One late night I was writing away my latest erotic adventure, when he asked to see a sex video. Lit VOD has a large selection, you know.
"What do you want to see?" I offered, magnanimously, search engine open.
So predictable. "I want to see what you see."
Blacks on blondes? I don't think so. "No. You tell me what you want to see."
Ta-dah. Here it comes.
"I want to see men getting tied up."
See what am I getting at? Does he want to be tied up? And do I do what with him afterwards?
I am a closeted sub! I have a Master in my head for crying out loud.
Fire up search engine. My hubby the virgin.
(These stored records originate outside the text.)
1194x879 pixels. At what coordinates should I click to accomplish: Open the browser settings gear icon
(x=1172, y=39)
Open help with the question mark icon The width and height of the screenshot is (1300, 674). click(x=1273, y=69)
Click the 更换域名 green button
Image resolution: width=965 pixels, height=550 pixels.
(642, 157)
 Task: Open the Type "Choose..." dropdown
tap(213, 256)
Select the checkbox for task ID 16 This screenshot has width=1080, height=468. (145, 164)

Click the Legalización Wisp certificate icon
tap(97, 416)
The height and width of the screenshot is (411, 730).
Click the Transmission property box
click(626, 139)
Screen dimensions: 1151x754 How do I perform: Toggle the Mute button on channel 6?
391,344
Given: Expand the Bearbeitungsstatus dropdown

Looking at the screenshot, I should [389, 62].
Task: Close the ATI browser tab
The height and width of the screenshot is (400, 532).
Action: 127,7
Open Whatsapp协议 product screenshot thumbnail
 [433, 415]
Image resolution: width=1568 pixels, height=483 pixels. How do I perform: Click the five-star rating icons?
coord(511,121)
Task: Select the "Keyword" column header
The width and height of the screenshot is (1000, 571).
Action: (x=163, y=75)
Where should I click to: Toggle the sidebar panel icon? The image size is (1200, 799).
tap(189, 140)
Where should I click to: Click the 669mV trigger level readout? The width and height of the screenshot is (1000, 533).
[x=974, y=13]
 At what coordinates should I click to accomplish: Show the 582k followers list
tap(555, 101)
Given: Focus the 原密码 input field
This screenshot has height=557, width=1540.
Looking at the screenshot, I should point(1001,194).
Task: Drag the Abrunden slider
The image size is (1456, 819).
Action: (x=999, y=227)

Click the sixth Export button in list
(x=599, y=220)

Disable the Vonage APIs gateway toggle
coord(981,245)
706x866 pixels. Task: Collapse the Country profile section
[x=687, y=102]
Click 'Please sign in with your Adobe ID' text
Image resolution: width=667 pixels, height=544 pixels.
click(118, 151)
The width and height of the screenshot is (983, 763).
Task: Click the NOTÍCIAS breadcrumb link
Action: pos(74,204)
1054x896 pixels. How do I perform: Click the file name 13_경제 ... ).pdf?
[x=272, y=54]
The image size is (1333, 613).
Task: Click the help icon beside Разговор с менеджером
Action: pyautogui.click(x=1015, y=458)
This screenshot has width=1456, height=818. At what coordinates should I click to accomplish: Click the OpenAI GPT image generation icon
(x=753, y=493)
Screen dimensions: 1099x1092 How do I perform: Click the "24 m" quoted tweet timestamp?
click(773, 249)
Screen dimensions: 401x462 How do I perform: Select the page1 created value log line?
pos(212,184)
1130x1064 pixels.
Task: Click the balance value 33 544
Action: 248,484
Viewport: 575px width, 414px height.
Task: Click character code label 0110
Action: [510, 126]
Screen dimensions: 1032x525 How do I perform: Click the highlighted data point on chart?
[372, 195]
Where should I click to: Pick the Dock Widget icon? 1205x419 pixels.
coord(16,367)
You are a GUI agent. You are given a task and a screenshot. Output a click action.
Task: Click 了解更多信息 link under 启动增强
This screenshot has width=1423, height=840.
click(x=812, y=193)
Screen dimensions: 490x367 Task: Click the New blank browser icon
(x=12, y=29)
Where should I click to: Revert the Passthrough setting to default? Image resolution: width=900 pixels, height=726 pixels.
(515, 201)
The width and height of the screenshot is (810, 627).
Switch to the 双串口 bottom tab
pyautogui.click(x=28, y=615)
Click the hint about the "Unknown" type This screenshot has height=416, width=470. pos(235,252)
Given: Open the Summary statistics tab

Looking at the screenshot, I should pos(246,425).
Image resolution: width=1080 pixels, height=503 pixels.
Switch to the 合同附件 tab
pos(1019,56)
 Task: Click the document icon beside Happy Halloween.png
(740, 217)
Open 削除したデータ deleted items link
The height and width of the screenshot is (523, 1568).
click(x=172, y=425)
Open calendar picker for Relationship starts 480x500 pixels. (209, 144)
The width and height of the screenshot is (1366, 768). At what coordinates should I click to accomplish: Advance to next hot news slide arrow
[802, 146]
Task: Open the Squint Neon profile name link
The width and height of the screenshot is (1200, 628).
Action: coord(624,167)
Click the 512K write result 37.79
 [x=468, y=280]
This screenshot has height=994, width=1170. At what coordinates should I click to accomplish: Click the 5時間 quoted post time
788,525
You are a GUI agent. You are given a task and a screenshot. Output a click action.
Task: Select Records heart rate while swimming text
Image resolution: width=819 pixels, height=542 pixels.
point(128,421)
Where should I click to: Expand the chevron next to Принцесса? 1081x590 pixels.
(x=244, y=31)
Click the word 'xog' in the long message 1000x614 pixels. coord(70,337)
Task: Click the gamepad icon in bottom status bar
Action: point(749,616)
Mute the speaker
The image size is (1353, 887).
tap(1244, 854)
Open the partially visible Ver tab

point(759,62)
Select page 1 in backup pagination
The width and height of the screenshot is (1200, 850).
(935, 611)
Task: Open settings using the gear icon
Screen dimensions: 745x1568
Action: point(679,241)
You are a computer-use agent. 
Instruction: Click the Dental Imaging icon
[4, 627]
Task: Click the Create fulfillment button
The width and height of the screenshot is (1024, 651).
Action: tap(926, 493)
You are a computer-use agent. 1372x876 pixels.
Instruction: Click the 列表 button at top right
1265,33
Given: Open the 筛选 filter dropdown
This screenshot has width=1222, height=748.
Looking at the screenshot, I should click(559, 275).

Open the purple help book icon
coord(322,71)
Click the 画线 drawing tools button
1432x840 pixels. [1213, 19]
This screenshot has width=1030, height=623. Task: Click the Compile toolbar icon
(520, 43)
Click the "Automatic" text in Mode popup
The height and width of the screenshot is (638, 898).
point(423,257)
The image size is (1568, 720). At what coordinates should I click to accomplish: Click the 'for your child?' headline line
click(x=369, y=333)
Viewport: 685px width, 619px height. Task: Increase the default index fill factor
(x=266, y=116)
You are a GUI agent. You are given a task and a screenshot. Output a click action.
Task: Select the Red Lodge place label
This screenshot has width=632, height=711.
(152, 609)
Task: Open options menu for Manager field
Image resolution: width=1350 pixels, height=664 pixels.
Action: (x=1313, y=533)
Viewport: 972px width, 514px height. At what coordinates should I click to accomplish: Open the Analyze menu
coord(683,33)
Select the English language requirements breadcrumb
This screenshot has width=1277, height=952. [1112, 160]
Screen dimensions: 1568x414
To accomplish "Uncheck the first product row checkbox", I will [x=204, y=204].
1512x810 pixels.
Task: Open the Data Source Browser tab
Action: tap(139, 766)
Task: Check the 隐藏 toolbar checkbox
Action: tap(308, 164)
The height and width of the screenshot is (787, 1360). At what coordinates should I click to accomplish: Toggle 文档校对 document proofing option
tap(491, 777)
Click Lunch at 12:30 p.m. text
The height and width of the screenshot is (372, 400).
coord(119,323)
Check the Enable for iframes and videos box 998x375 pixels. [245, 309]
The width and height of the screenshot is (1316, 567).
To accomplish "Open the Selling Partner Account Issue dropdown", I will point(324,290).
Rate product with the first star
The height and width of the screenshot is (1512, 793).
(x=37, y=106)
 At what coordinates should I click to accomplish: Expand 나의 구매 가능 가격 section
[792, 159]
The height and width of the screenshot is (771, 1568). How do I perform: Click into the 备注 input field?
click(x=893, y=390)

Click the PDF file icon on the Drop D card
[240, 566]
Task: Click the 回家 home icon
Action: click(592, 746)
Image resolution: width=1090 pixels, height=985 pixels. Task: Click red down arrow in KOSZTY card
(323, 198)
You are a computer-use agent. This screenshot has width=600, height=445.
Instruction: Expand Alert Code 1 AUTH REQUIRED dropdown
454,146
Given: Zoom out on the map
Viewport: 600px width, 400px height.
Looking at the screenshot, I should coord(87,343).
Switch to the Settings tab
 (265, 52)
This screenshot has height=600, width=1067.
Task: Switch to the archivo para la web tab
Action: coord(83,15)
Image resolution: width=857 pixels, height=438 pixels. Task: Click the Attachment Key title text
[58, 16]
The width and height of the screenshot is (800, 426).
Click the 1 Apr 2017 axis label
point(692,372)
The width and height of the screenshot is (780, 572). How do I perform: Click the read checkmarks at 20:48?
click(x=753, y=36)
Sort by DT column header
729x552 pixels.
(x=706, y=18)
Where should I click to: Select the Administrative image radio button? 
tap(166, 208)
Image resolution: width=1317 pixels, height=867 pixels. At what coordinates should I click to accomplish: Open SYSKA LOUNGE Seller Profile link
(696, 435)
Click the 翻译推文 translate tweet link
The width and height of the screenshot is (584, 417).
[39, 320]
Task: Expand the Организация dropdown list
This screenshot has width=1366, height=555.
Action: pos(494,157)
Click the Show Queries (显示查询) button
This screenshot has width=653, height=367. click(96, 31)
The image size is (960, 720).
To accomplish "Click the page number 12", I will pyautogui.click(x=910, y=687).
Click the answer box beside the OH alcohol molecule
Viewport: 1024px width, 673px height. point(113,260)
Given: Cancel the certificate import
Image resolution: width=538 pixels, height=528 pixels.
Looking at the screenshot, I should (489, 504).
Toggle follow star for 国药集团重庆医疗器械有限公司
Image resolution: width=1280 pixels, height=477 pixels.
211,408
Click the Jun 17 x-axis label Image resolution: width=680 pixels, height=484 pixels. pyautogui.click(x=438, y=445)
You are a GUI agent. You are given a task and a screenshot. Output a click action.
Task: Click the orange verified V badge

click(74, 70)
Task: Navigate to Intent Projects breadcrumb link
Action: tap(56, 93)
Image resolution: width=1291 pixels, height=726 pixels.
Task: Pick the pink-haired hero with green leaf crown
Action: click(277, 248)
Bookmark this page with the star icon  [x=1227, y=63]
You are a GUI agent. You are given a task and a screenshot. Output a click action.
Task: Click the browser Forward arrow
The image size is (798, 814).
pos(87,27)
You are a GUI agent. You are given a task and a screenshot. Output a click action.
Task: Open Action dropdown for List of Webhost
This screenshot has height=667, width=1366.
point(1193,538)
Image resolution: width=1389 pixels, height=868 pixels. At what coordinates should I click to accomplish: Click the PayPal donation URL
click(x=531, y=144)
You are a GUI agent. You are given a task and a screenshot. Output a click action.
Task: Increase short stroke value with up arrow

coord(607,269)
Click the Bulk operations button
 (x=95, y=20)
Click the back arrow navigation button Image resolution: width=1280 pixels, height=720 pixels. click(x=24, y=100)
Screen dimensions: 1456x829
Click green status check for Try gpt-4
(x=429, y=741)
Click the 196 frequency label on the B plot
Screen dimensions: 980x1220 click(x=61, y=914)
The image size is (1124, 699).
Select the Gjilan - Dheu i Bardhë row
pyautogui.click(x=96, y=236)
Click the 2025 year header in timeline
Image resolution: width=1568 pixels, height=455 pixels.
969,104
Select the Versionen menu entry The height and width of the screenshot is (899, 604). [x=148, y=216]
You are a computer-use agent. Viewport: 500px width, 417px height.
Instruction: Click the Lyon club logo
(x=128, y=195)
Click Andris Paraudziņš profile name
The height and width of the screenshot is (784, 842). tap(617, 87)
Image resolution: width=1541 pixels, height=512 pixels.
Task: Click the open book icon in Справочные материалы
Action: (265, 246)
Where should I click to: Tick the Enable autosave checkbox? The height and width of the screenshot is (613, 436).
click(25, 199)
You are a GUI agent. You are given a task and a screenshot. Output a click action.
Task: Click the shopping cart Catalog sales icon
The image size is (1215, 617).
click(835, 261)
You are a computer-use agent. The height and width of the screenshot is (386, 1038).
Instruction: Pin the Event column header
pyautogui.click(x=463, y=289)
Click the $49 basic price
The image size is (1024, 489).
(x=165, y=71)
I have no more than a few minutes to select a movie on a subject I know little about.
Humiliation, all movies seem to have that.
Golden shower definitely out.
Medical bondage? Ah, don't do that to me. I click on a movie or two, try to judge by the thumbnails how bad the shock is going to be. Consent is a very big issue for me and one of the issues I have with bondage videos is that I cannot be sure where they come from. I understand nothing of them. I had seen humiliation videos in the past, and the screaming turned me on.
Not knowing the movie was not the newest work of some Mr. Priklopil in Austria turned me off.
My trolls are right.
With my husband, it was beginner's luck. Focus on wimpy guy on Jacuzzi, nice cock, and the Mistress. WHOA!
I did not know women could fuck men in the ass like that. She moved like a man. Where is her center of gravity for crying out loud? Did I mention that was also a bondage movie?
The guys cock and balls were nicely tied, so was he, as she used her strap-on to my heart's content.
Hey! Anal is anal.
My husband had enough rather quickly. Or so I thought.
When we went to bed, I fucked him.
No, not like that.
Woman on top.
I heard a lot about balls being tied after that, and I was not so surprised anymore. I knew the signs: he went through all the stages, fear, curiosity, fascination.
He wanted it.
Then two more things happened that changed everything.
One, is the story Culture Shock, by Sir Nathan. Thank you Sir!
I cried mid-way through it.
There I was.
That twenty year old. Virgin. Wet all the time.
But Elaine had more sense than I had. She had toys, she could afford them.
She did not meet Mr. Lover Teacher. She met Gary.
I am not sure if at twenty I would have the guts to do what she did, but you know.
I could have.
Unexplainably, at that very same weekend, sister-in-law came to visit. A private party. We try to be responsible older relatives, and we hope her parents don't think we are responsible for this, if it comes out.